Last bit of good news—my dear friend Noella, who moved to Philly from the UK in October—arrives tomorrow to spend a week with us! Blue and Grandma will be equally thrilled, and I can’t wait to show her the Art Museum, the Arch, downtown St. Louis, and introduce her to our traditions of happy hour  followed by a classic movie! Then my love arrives on the 8th—I’ve promised 20 pages by then.  

Thoughts on Revising My First Chapter


Ok, so March came and went, and so did my revised Chapter 1. I sent my revised chapter to my advisor at around 11:30 pm this past Thursday. I was mentally and physically exhausted. I had put in more time and more energy into revising this chapter than I did for the first draft. I guess that's why Anne Lamott calls them "Shitty First Drafts."

The chapter was not fully revised. In fact, there's a section there on Langston Hughes that is pretty much incomplete. It is the shortest section and it is the least developed section. I tried to force out something similar to coherent prose hours before the deadline, but it didn't happen. Instead, I added transition sentences and reworded parts of it. At 11:00 I decided it was time to let it go and move on. I was not going to produce 10 more pages on Langston Hughes. Not at 11 pm at night. I pressed "send," cried, and went to bed.

The problem was this: I worked on everything else in the chapter before I tackled the section on Hughes. In fact, it should've been the other way around. I should have worked on that section first and then revise, tweak, rewrite the rest. But I couldn't work on Hughes when I still had no clue what direction that section was going in. With Bremer and Perdomo, I (eventually) came up with some sort of focus that I sharpened in the revision. Hughes? Nah.

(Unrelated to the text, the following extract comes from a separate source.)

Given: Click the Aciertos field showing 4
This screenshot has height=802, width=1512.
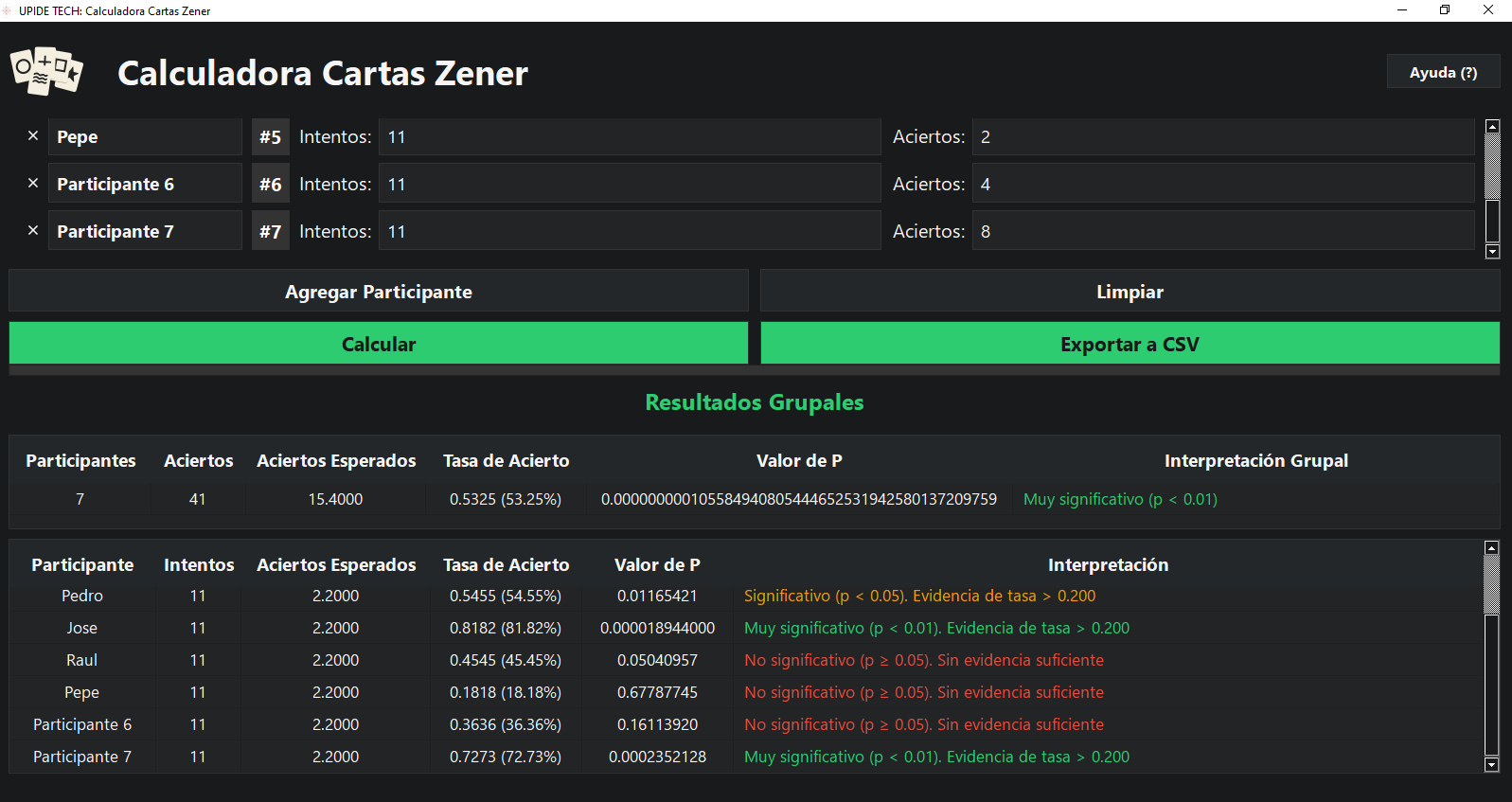Looking at the screenshot, I should pos(1222,185).
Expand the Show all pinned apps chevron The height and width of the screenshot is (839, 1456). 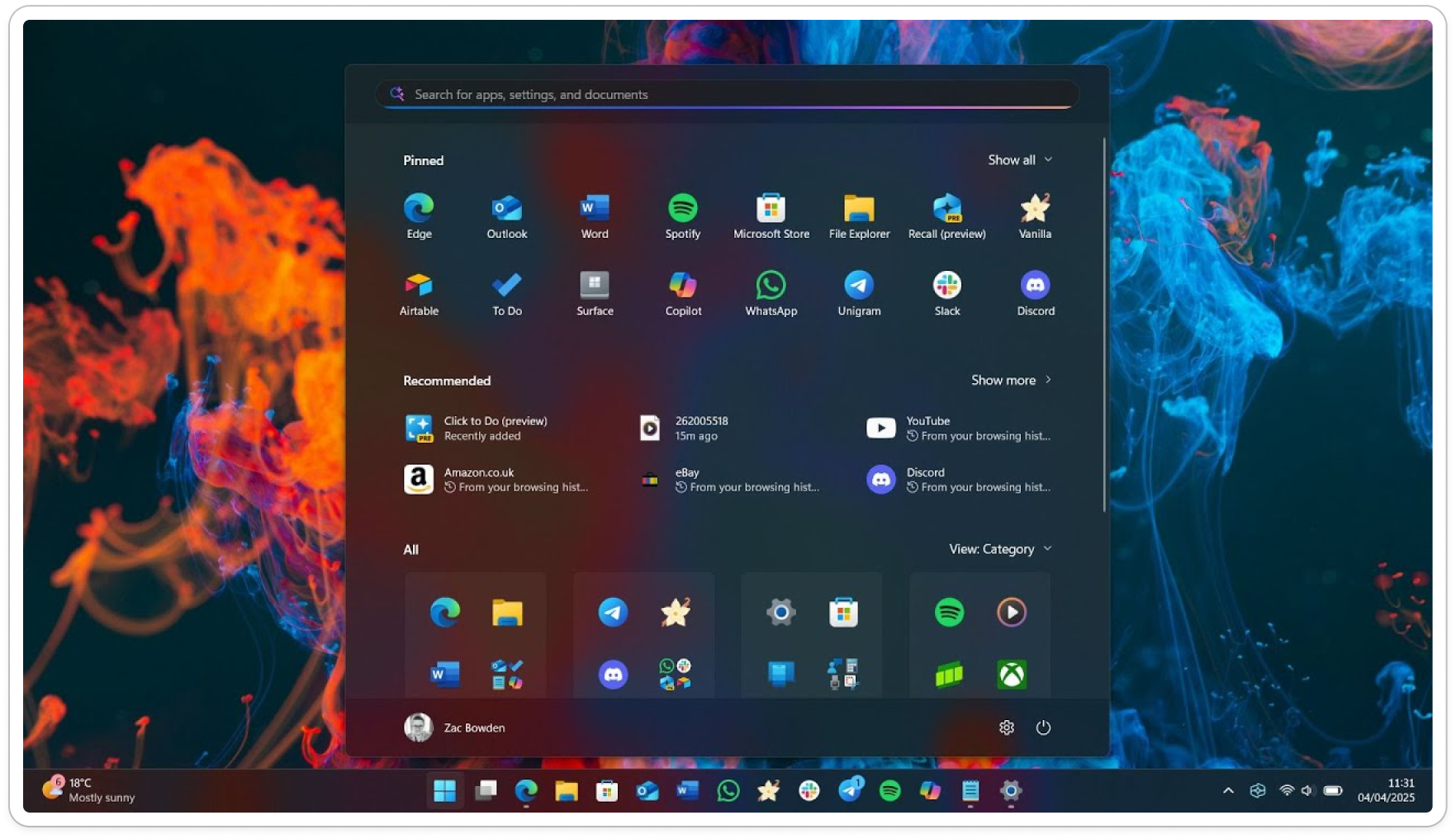[1020, 159]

I've been struggling with that Hughes section, and it was only this Tuesday that I realized why. I was trying to tackle all of Langston Hughes's poetry. Yes. ALL OF IT. If you're wondering how much that would be, take a look:



Exactly.

So of course I had no clue where to go. But I thought I was just lazy: people write on huge texts like that all of the time. However, on Tuesday I had an epiphany. While reading some literary criticism on Hughes, I realized I should focus on Montage of a Dream Deferred. And suddenly everything was clear to me. However, I still had to sit down and revise the chapter AND write this whole new section from scratch. I panicked. Big time. (Actually, I was panicky all of last week.)

Yes, I should have done things differently. Yes, I should have had a plan of action. Yes, I should have handed in something more polished. Believe me, I had this conversation over and over Thursday night after I sent my chapter in. But I didn't do these things. Instead, I added new information to my chapter, gave it direction, and connected my ideas to a broader conversation. It's no longer at the "shitty first draft" stage. I can actually sit down to read it. And today's a new day.

My question is: should I continue researching chapter 2? I put that on pause to tend to the revisions to Chapter 1, and am eager to move on. (Rough draft of chapter 2 is due in two months.) Radioguy suggested I just take another week to work on the Hughes section, add it, then move on. But I'm not sure if that would be effective, since all I've been doing the past five weeks is chapter 1. So I'm torn here.

One thing I do know: I have a much better idea of how to work for chapter 2. It's okay if I start out with a shitty first draft, right Lamott?